■ WHAT IS BEING ASKED
Please print the line that holds "The height and" and each line after it to the end of the data, word for word, without any pictures.

■ STUDY MATERIAL
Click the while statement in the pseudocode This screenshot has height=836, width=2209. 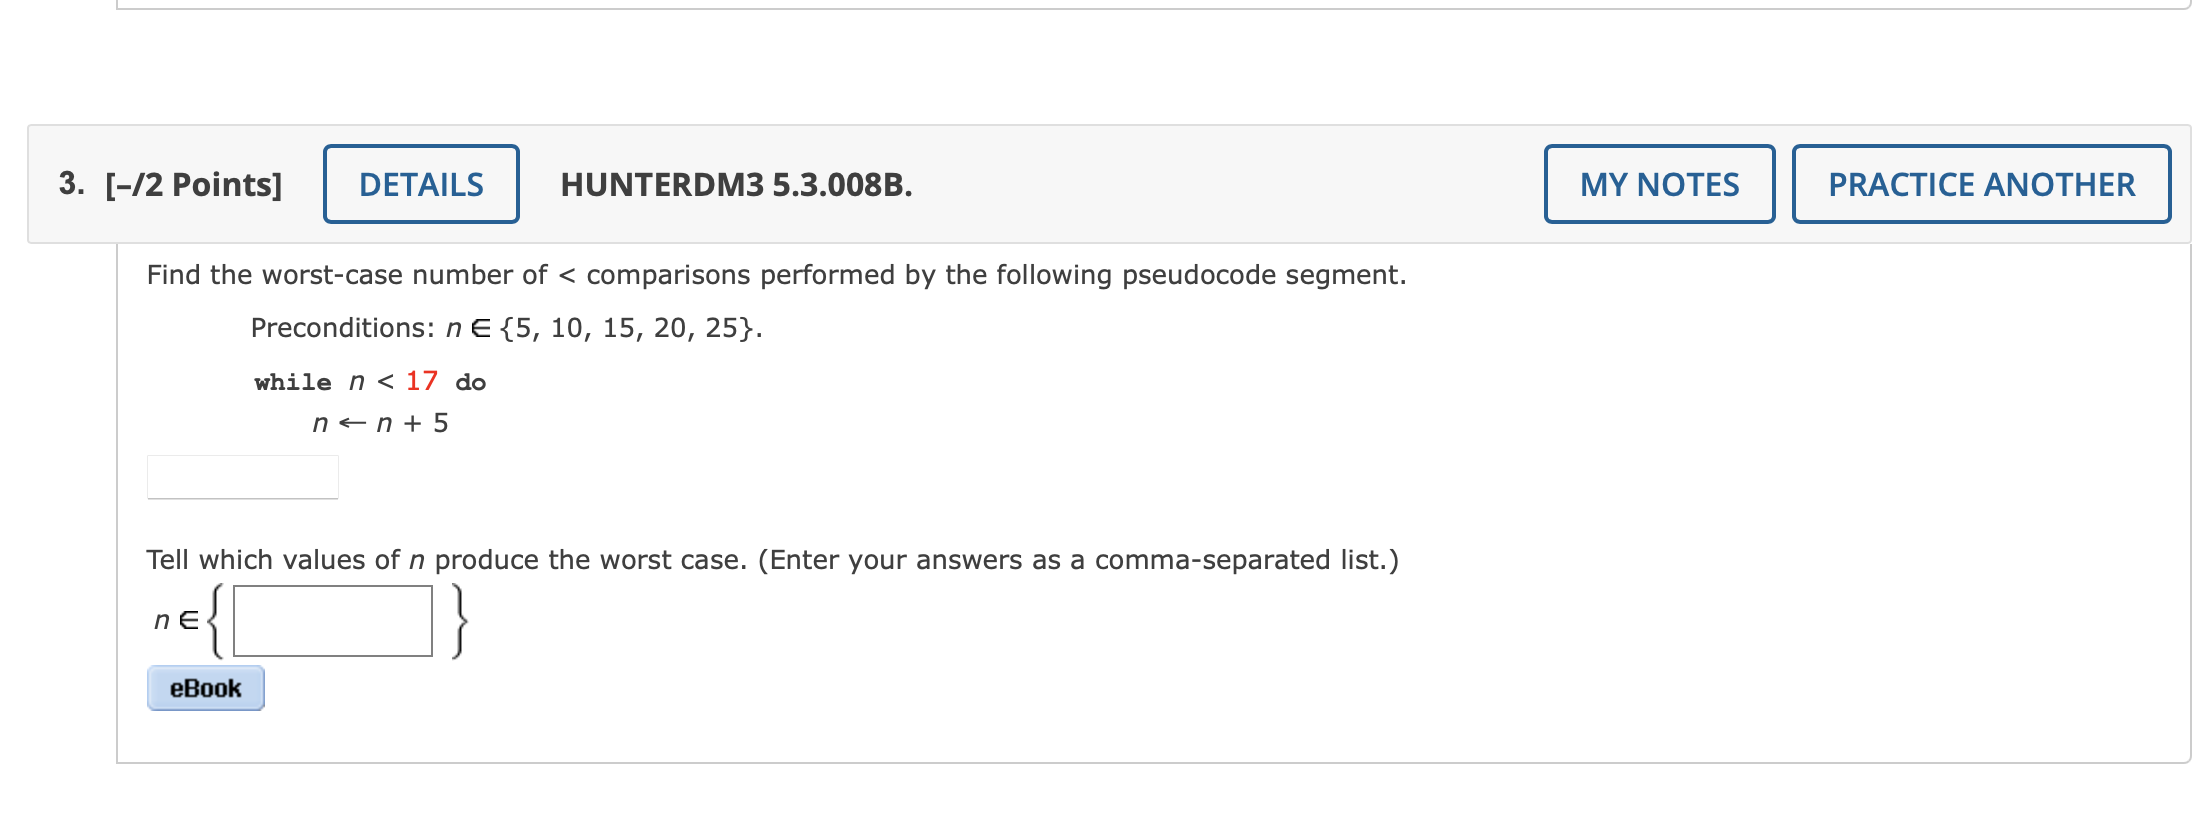(x=292, y=381)
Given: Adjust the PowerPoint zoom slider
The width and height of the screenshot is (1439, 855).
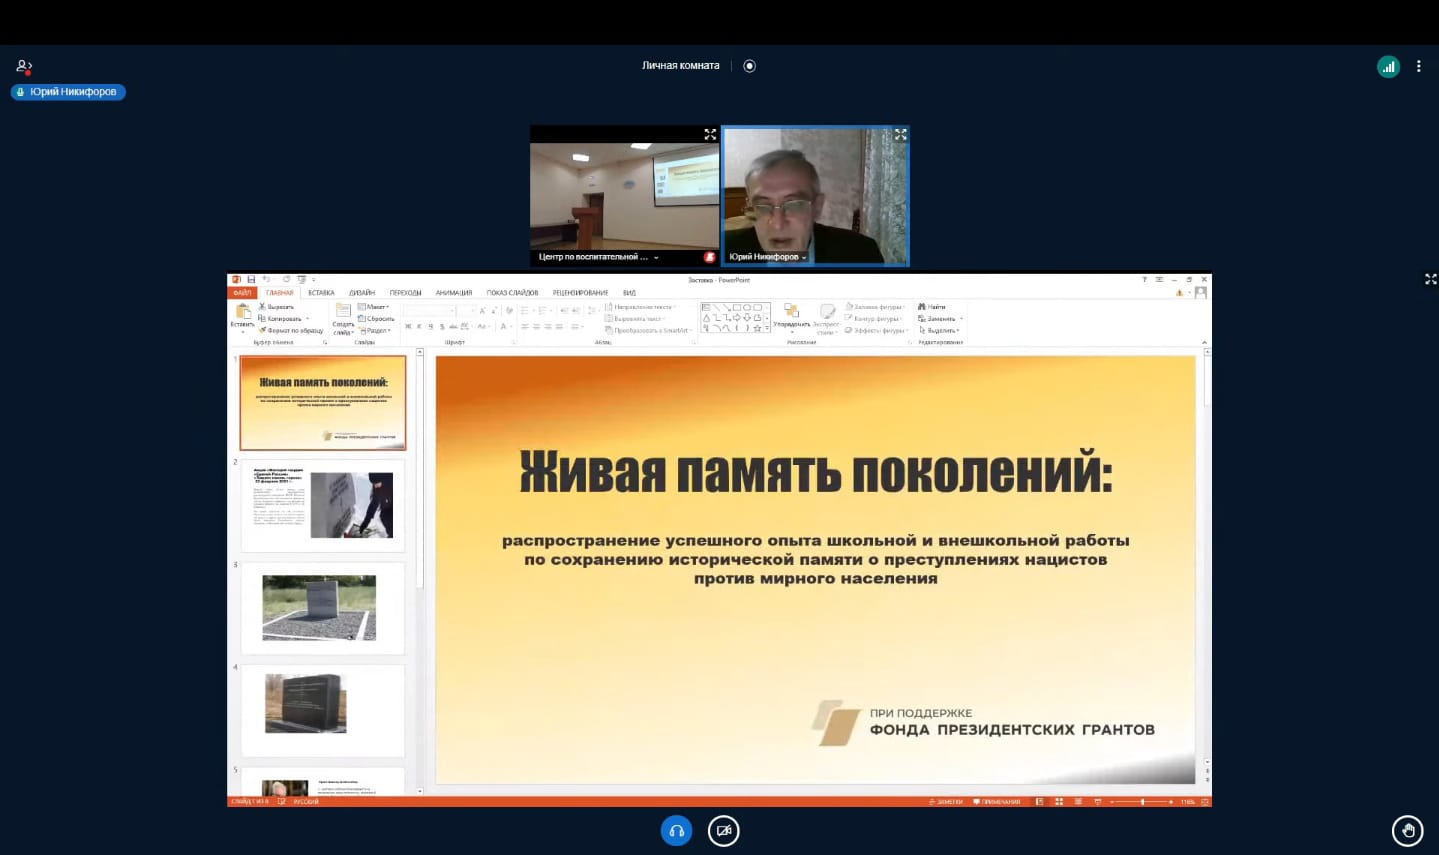Looking at the screenshot, I should 1143,802.
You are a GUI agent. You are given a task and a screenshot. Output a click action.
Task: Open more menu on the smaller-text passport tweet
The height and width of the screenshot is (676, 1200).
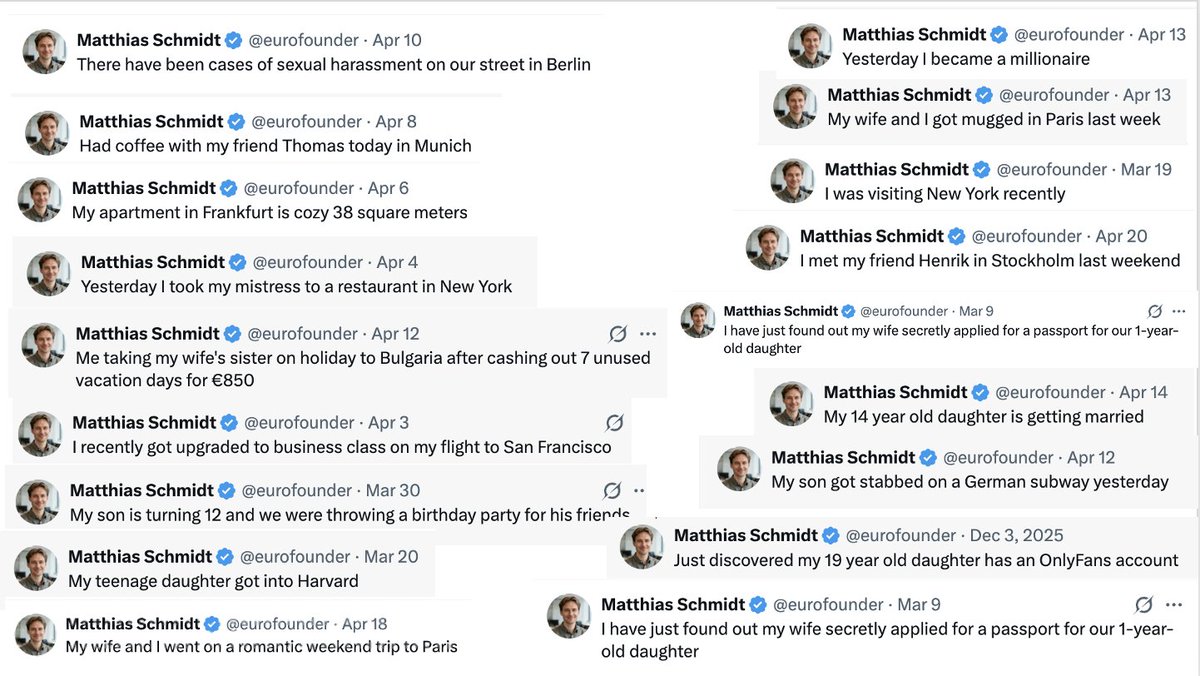tap(1181, 311)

■ PROBLEM SOLUTION
The height and width of the screenshot is (676, 1200).
tap(1181, 311)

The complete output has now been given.